Virtual operator delete?
Consider this code sample:
#include <cstdio>
class Animal {
public:
virtual void say() = 0;
virtual ~Animal() {}
};
class Sheep : public Animal {
public:
virtual void say() {
printf("Sheep says baaaaa\n");
}
virtual ~Sheep() {
printf("Sheep is dead\n");
}
void operator delete(void* p) {
printf("Reclaiming Sheep storage from %p\n", p);
::operator delete(p);
}
};
int main(int argc, char** argv) {
Animal* ap = new Sheep;
ap->say();
delete ap;
return 0;
}
What happens when ap is deleted? Two things:
- The destructor of the object pointed to by ap is called.
- operator delete is called on ap to reclaim heap storage.
Part 1 is fairly clear: the static type of ap is Animal, but the compiler knows that Animal has a virtual destructor. So it looks up the actual destructor to invoke in the virtual table stored in the object ap points to. Since the dynamic type of ap is Sheep, the destructor found there will be Sheep::~Sheep, which is correct.
What about that operator delete, though? Is operator delete virtual too? Is is also stored in the virtual table? Because if it isn't, how does the compiler know which operator delete to invoke?
No, operator delete is not virtual. It is not stored in the virtual table. In fact, operator delete is a static member. The C++11 standard says so explicitly in secton 12.5:
Any deallocation function for a class X is a static member (even if not explicitly declared static).
It also adds:
Since member allocation and deallocation functions are static they cannot be virtual.

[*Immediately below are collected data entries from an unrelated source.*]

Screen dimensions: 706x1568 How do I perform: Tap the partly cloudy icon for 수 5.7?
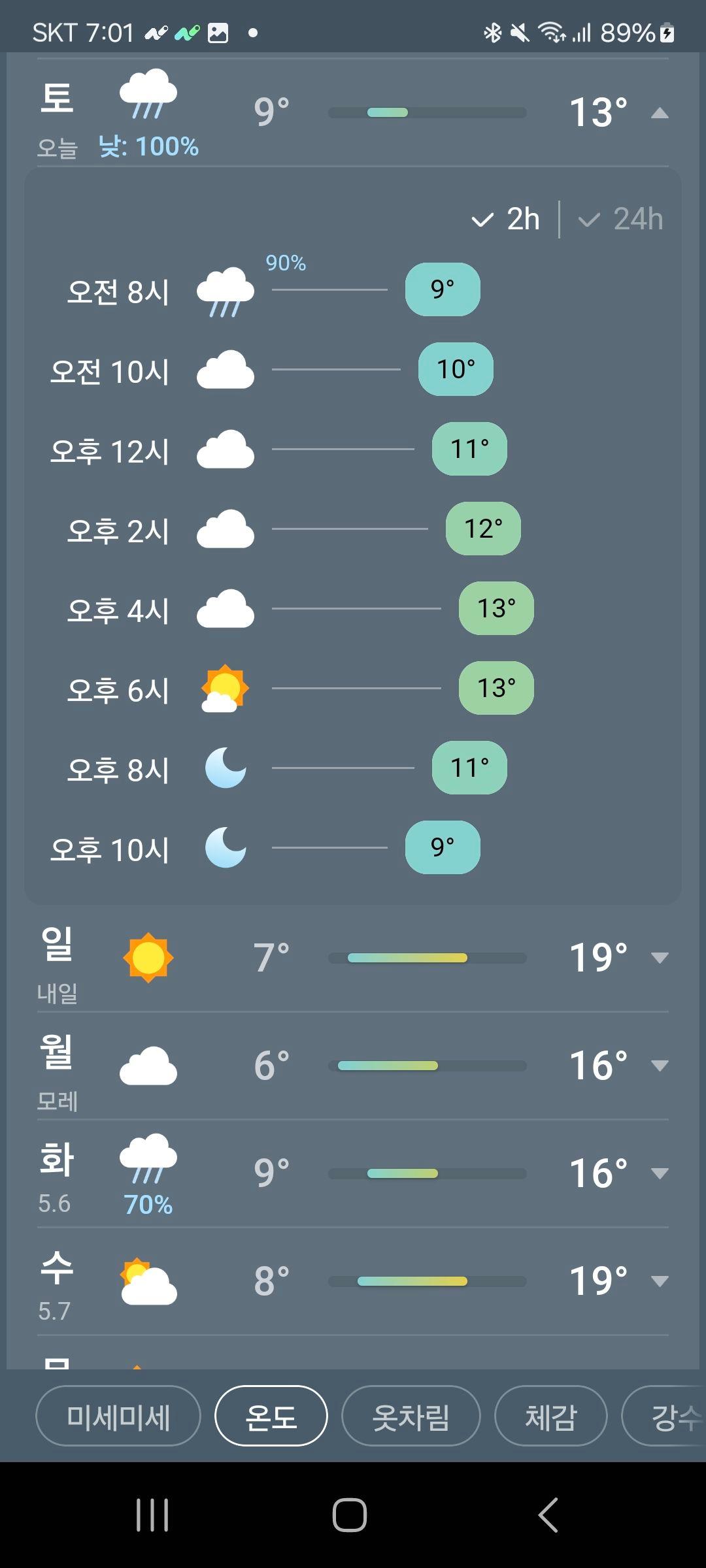pyautogui.click(x=148, y=1281)
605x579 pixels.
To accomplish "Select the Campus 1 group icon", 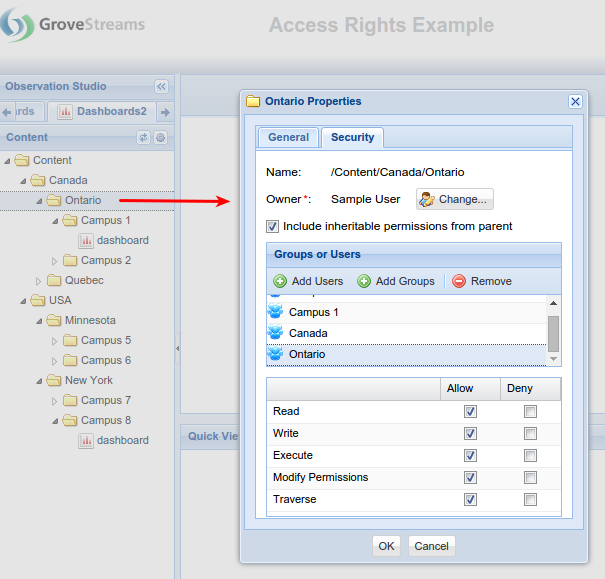I will (276, 312).
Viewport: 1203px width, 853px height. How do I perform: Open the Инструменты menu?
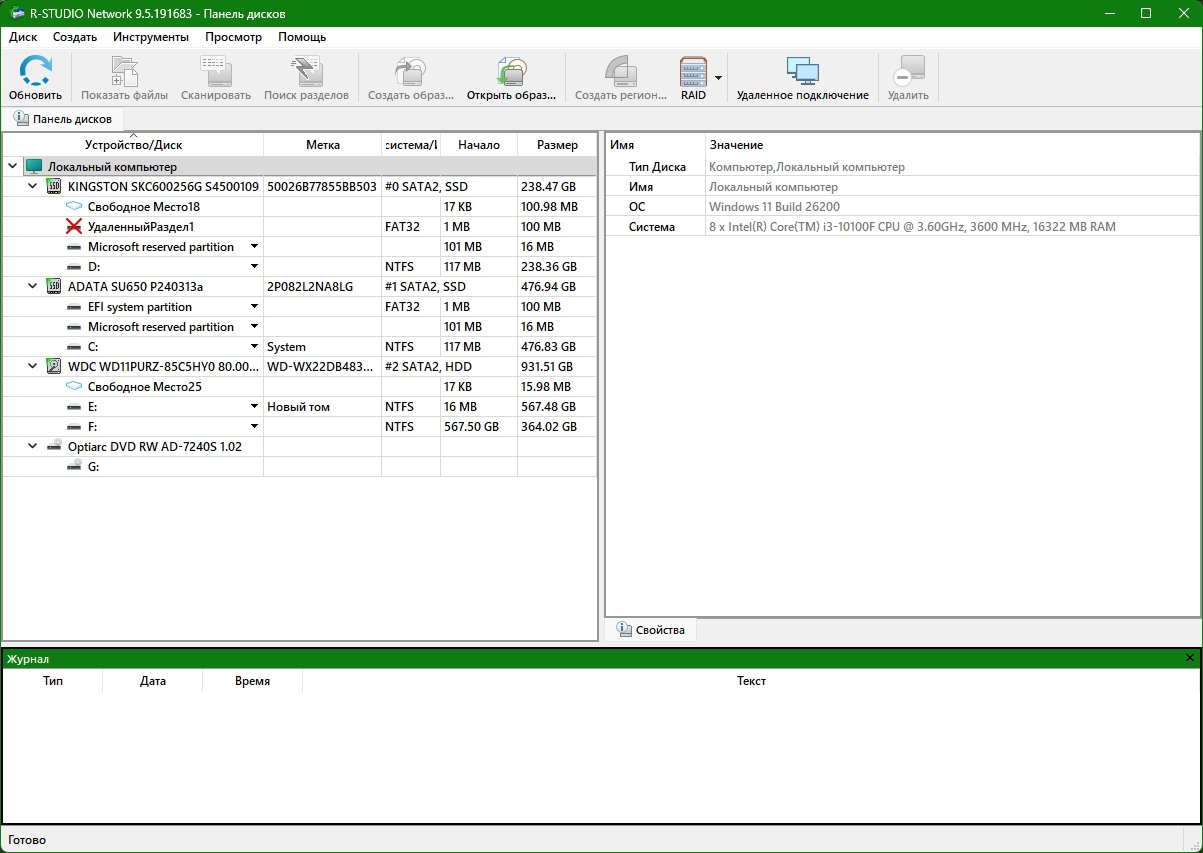[150, 37]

And if you keep reading, it actually mandates that even though this is the case, when the base destructor is virtual operator delete will be correctly looked up in the scope of the class that is the dynamic, not the static type of the object.

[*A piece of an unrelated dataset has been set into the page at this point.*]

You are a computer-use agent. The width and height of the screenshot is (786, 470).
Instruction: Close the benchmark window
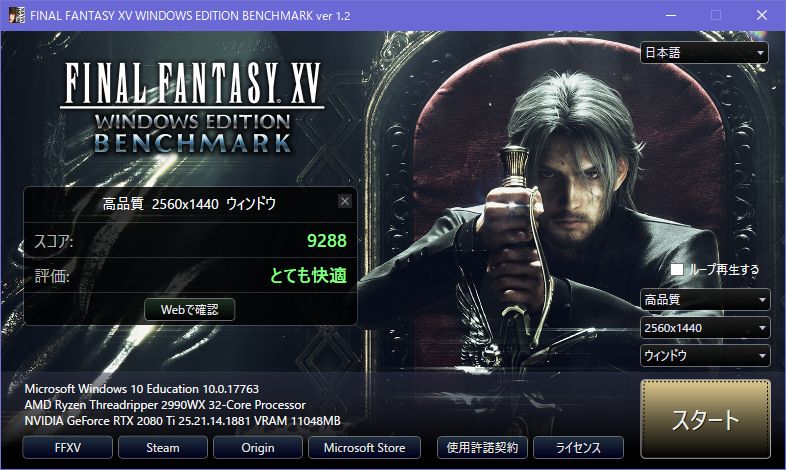762,15
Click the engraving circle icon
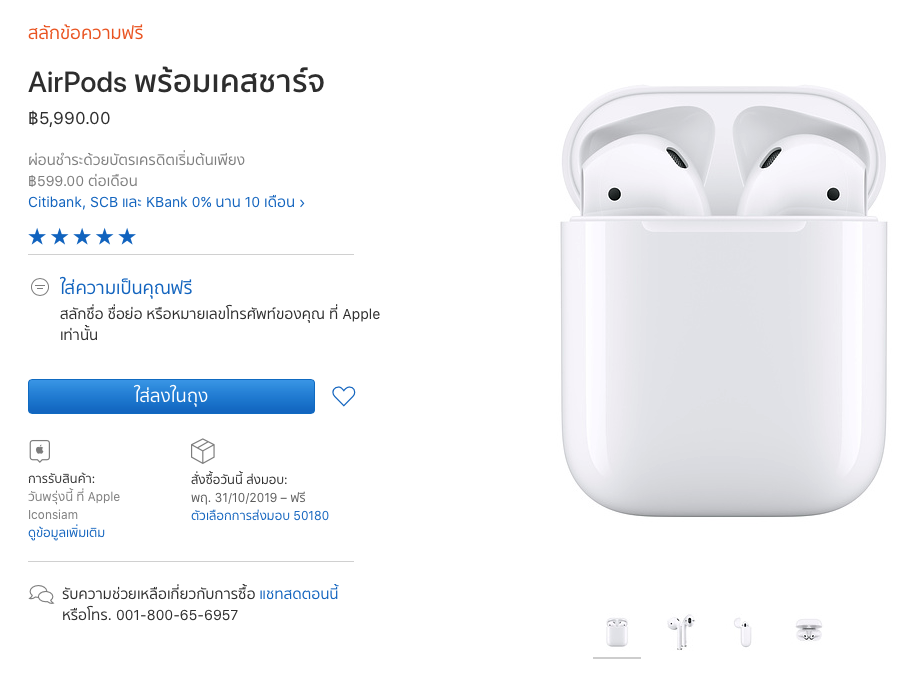Viewport: 916px width, 683px height. (40, 287)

Indeed, the code snippet above works correctly and prints:
Sheep says baaaaa
Sheep is dead
Reclaiming Sheep storage from 0x1ed1be0
Deleting destructor
So how does this work, if operator delete is not virtual? Then answer is in a special destructor created for by the compiler. It's called the deleting destructor and its existence is described by the Itanium C++ ABI:
deleting destructor of a class T - A function that, in addition to the actions required of a complete object destructor, calls the appropriate deallocation function (i.e,. operator delete) for T.
The ABI goes on to provide more details:
The entries for virtual destructors are actually pairs of entries. The first destructor, called the complete object destructor, performs the destruction without calling delete() on the object. The second destructor, called the deleting destructor, calls delete() after destroying the object.
So now the mechanics of this operation should be fairly clear. The compiler mimics "virtuality" of operator delete by invoking it from the destructor. Since the destructor is virtual, what ends up called eventually is the destructor for the dynamic type of the object. In our example this would be the destructor of Sheep, which can call the right operator delete since it's in the same static scope.
However, as the ABI says, such classes need two destructors. If an object is destructed but not deleted from the heap, calling operator delete is wrong. So a separate version of the destructor exists for non-delete destructions.
Examining how the compiler implements deleting destructors
That's quite a bit of theory. Let's see how this is done in practice by studying the machine code generated by gcc for our code sample. First, I'll slightly modify main to invoke another function that just creates and discards a new Sheep without involving the heap.
void foo() {
Sheep s;
}
int main(int argc, char** argv) {
Animal* ap = new Sheep;
ap->say();
delete ap;
foo();
return 0;
}
And compiling this with the flags [1]:
g++ -O2 -g -static -std=c++11 -fno-inline -fno-exceptions
We get the following disassembly for main. I've annotated the disassembly with comments to explain what's going on:
0000000000400cf0 <main>:
400cf0: push %rbx
400cf1: mov $0x8,%edi
// Call operator new to allocate a new object of type Sheep, and call
// the constructor of Sheep. Neither Sheep nor Animal have fields, so
// their size is 8 bytes for the virtual table pointer.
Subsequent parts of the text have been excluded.